Шрифт:
Вообще-то она у нас нормальная, правильная, можно даже сказать добрая, с пониманием, хотя уже и очень немолодая. Выпустив наш 8-«а» класс с неполным средним образованием в самостоятельную жизнь, она, спустя два года, доведет оставшихся в школе учеников до полного «аттестата зрелости» – мы с Саней, да и многими другими однокашниками, поступим в средние специализированные училища – выйдет на пенсию.

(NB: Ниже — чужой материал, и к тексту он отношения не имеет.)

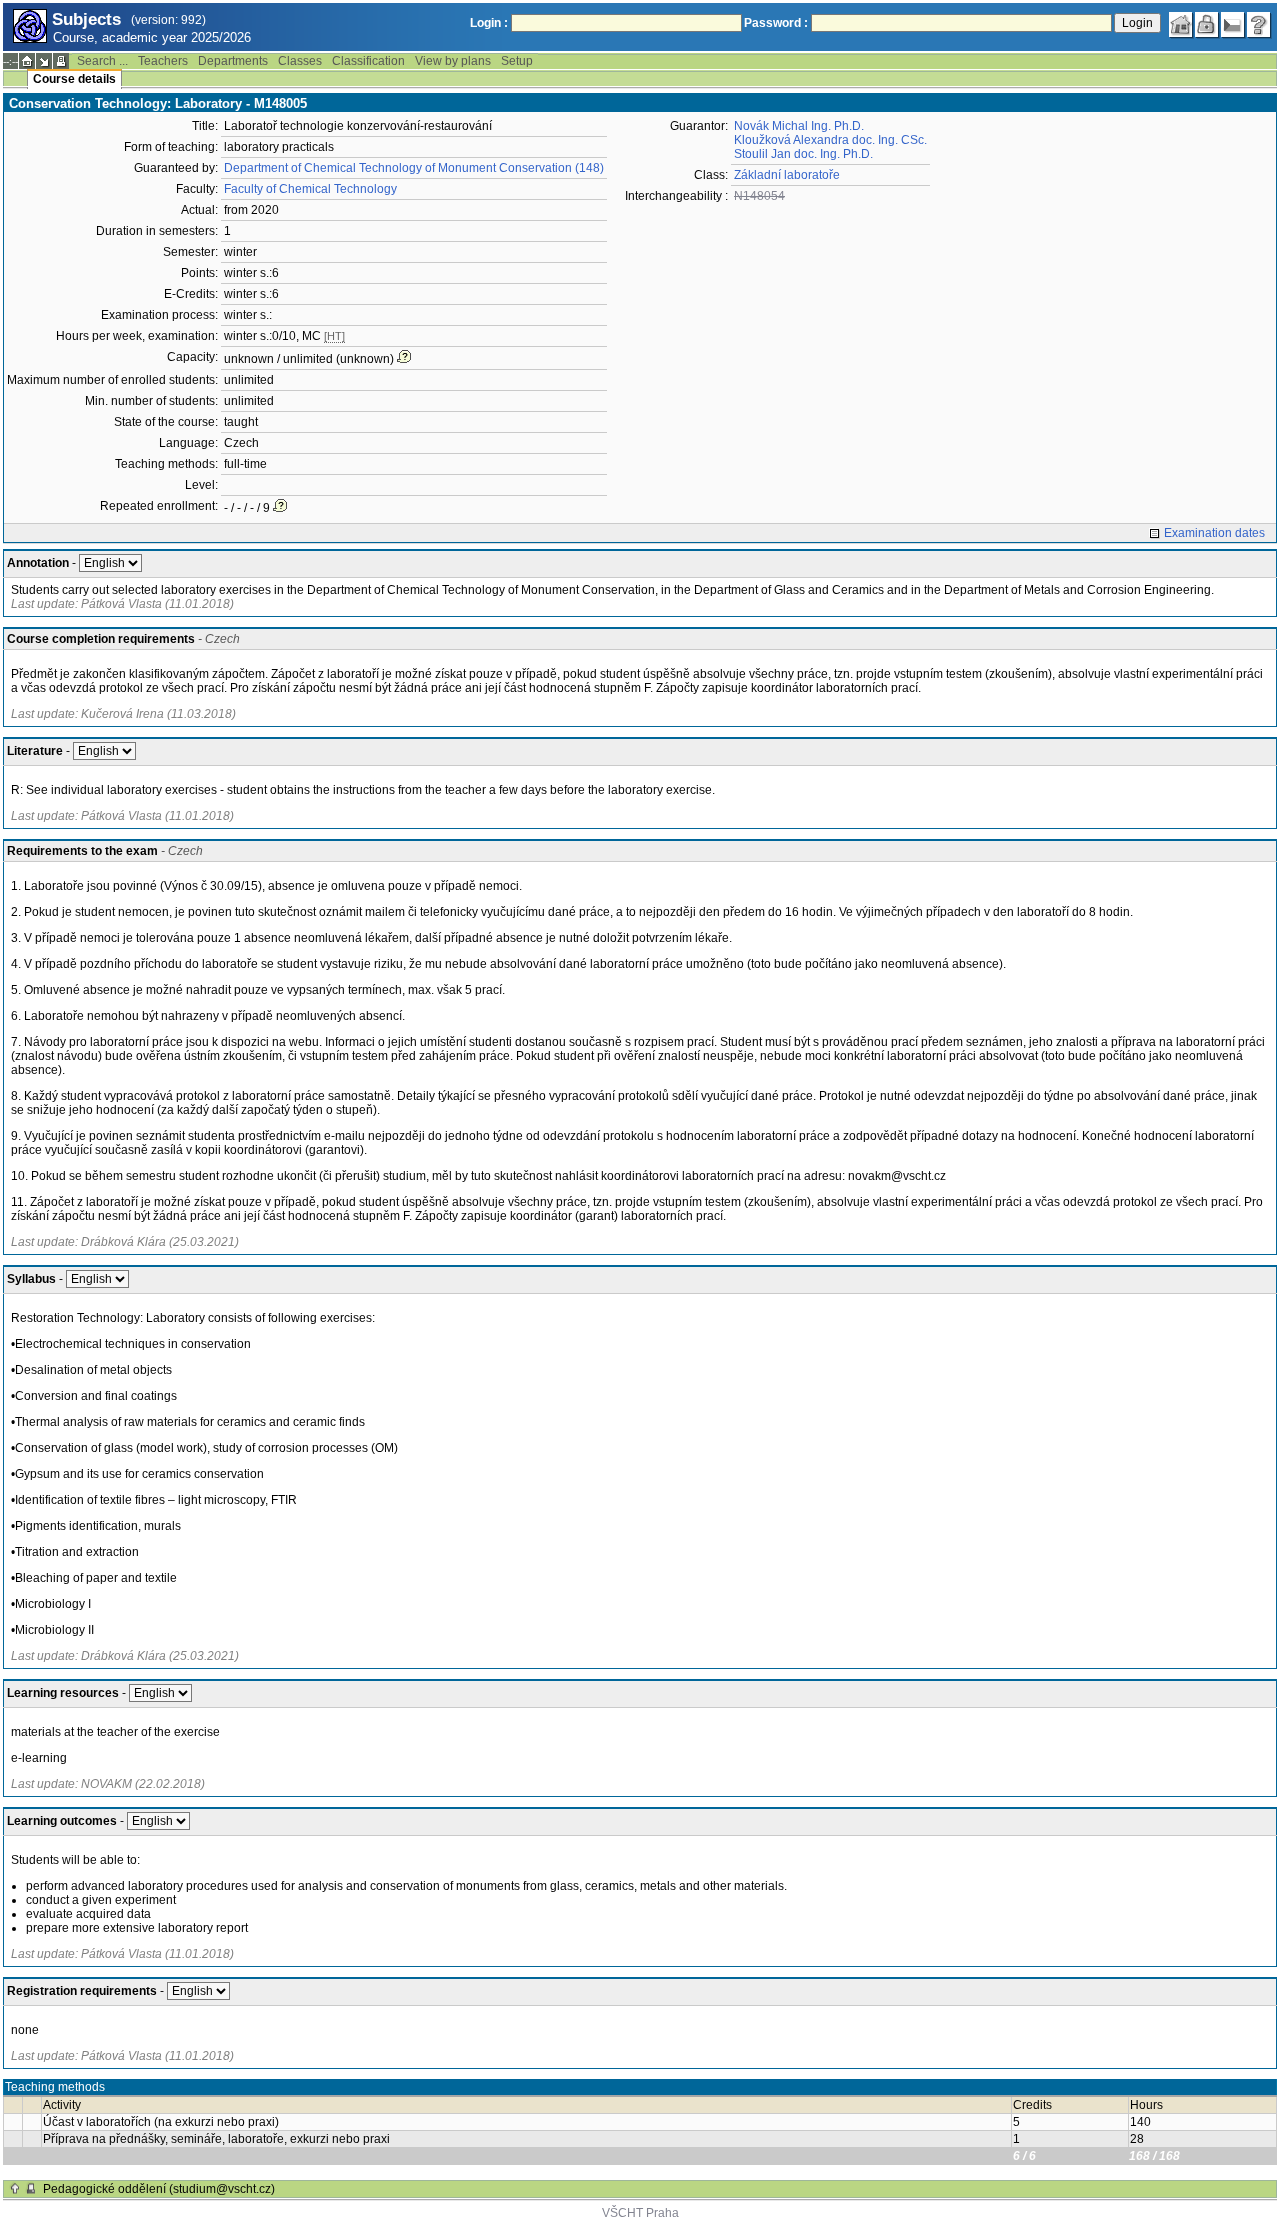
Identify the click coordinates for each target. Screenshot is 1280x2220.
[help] (1259, 25)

Это она от усталости нас ругает: ну-ка после шести часов уроков в школе проведи ещё и общее собрание всего класса, и внеси потом изменения по результату обсуждений в уже, было, готовые характеристики учеников. Жуть! Этих учеников-то у нас, не то, что теперь, почти пятьдесят человек, сорок восемь, если уж быть точным, что, как минимум, в два раза больше любого современного класса. Не знаю почему, но цифру эту помню до сих пор: в разные годы мне приходилось быть и старостой класса, и членом совета отряда, дружины, и даже горнистом школы, хотя и не особо умею-то это делать. Вообще-то, на самом деле, тогда, да и сейчас наверно, на горне мало кто умеет играть по-настоящему – не учат этому нигде. Но в то время кто-то в школе решил, мол, раз уж я хожу в музыкальную школу по классу баяна, то лучше чем у меня дудеть в дудку ни у кого не получится. Вот и пришлось заняться и этим тоже.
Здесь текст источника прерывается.